Each of those six Poisson distributions has its own parameter (its mean) for which we need to solve, so we’re looking for six values to complete the puzzle. Let’s use lowercase letters to denote each mean – E(G₁) = g₁, E(A₁) = a₁ etc. Standard practice is to use Greek letters for this but screw that, I’m not that pretentious.

If you remember your high school algebra, you’ll recall that a unique set of solutions for six unknowns requires a system of six simultaneous equations. So we need six statements that we can make about g₁, a₁, n₁, g₂, a₂ and n₂. Let’s get to it!

Equation #1 (Win probability): P(G₁+A₁+N₁ > G₂+A₂+N₂) + 0.5 * P(G₁+A₁+N₁ = G₂+A₂+N₂) = Pittsburgh’s implied win probability, taken from live Pinnacle odds, where (G₁+A₁+N₁) is Poisson distributed with mean (g₁+a₁+n₁) and (G₂+A₂+N₂) is Poisson distributed with mean (g₂+a₂+n₂).

Equation #2 (Total): P(G₁+A₁+N₁+G₂+A₂+N₂ > 5.5) = the implied probability of over 5.5, taken from live Pinnacle odds, where (G₁+A₁+N₁+G₂+A₂+N₂) is Poisson distributed with mean (g₁+a₁+n₁+g₂+a₂+n₂).

Equation #3 (Crosby goal rate): g₁ / (g₁+a₁+n₁) = (Crosby goals per game) / (Pittsburgh goals per game), calculated using current year + prior year where current year gets 2x weight.

Equation #4 (Crosby assist rate): a₁ / (g₁+a₁+n₁) = (Crosby assists per game) / (Pittsburgh goals per game), calculated using current year + prior year where current year gets 2x weight.

Equation #5 (Alfredsson goal rate): g₂ / (g₂+a₂+n₂) = (Alfredsson goals per game) / (Ottawa goals per game), calculated using current year + prior year where current year gets 2x weight.

Equation #6 (Alfredsson assist rate): a₂ / (g₂+a₂+n₂) = (Alfredsson assists per game) / (Ottawa goals per game), calculated using current year + prior year where current year gets 2x weight.
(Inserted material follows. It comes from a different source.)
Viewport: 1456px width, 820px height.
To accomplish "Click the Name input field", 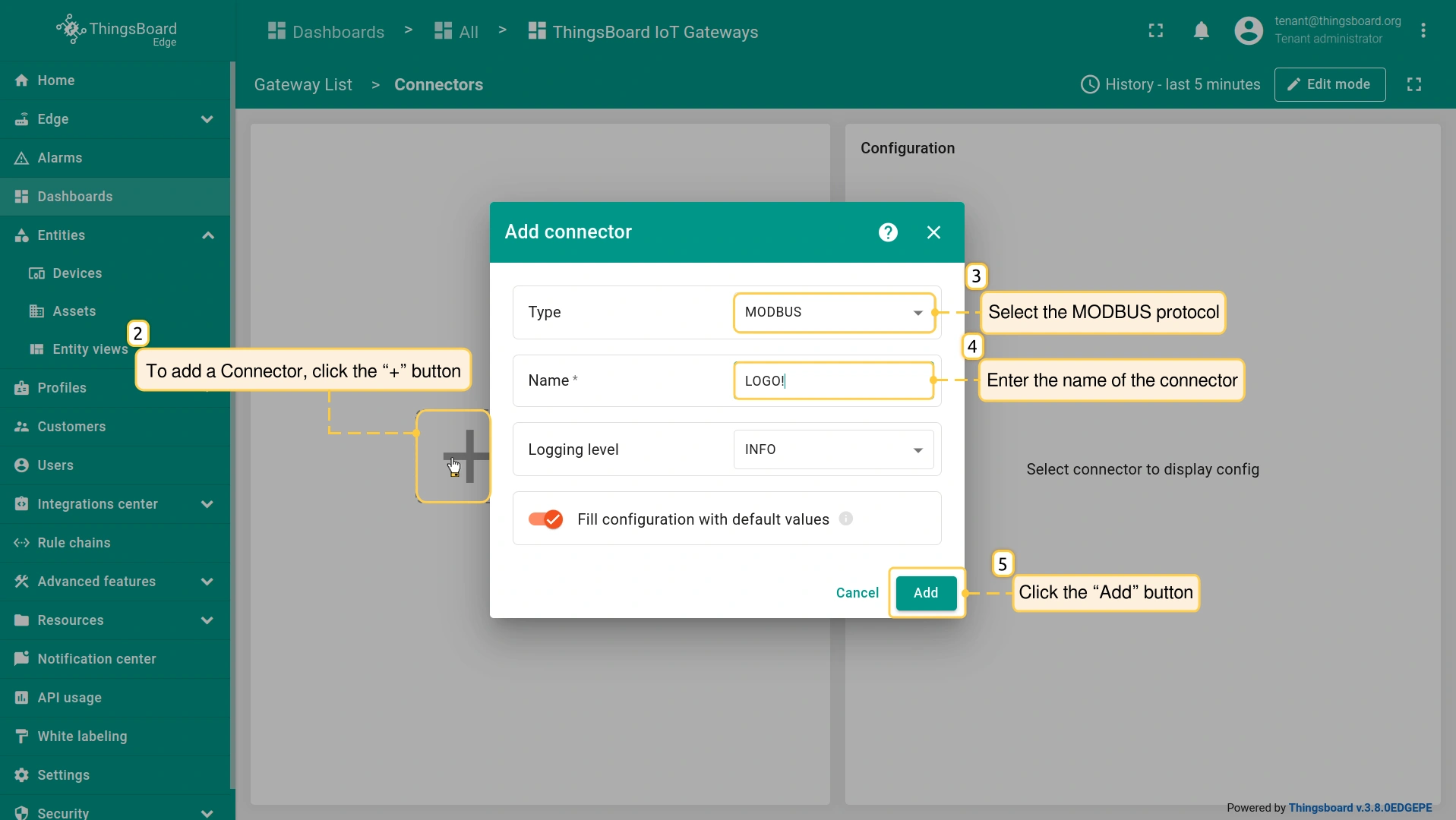I will 833,381.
So now we have a complicated web of six equations that need to be solved simultaneously…which brings us to my favourite software tool in the entire world, Excel Solver. Put each of your six variables in a cell (make up any values to start) and use those cells to calculate the left and right sides of each of the six equations. Define “error” for each equation as abs(left side – right side) and calculate the sum of the six errors. Then use our trusty Solver to find the values of g₁, a₁, n₁, g₂, a₂ and n₂ that minimizes the sum of the errors. Voila, equations solved!

Using these six values, we can now make probability statements about any outcome or combination of outcomes. There are several ways to do this. My favourite is to use a VBA script (Excel 4 life, suck it haters) to cycle through each possible value, 0 through 9, of each of G₁, A₁, N₁, G₂, A₂ and N₂. That’s 1,000,000 combinations, easily done within a few seconds even on a 2007 computer.
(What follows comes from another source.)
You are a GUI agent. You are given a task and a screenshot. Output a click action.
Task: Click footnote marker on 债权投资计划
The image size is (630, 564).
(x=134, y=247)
For each combination, you can calculate:

• Probability of the combination occurring = P(G₁) * P(A₁) * P(N₁) * P(G₂) * P(A₂) * P(N₂) where probabilities are calculated using the Poisson distribution. Call this value A.

• Does Pittsburgh Win? 1 if G₁+A₁+N₁ > G₂+A₂+N₂, 0.5 if G₁+A₁+N₁ = G₂+A₂+N₂, 0 otherwise. Call this value B.

• Does Crosby beat Alfredsson? 1 if 2*G₁+A₁ > 2*G₂+A₂, 0 otherwise. Call this value C.

Take A*B*C for each combination, sum it over all 1,000,000 combinations and there’s your probability. The probability * the decimal odds – 1 is your EV. If it’s positive, fire away!

I built this over 3 days and had an absolute blast doing it. For the next 4 or 5 years, until the player points prop was retired, there would be several +20% EV plays each day and the occasional +30% or +40% one too. Sometimes on the side + player, sometimes on the side -1.5 + player + over, and sometimes on the total under + player tie. Those were the days…it was a race to see which group of professionals could grab the best combos before the liability limits were triggered.

And that, my friends, is the origin story of Plus EV Analytics.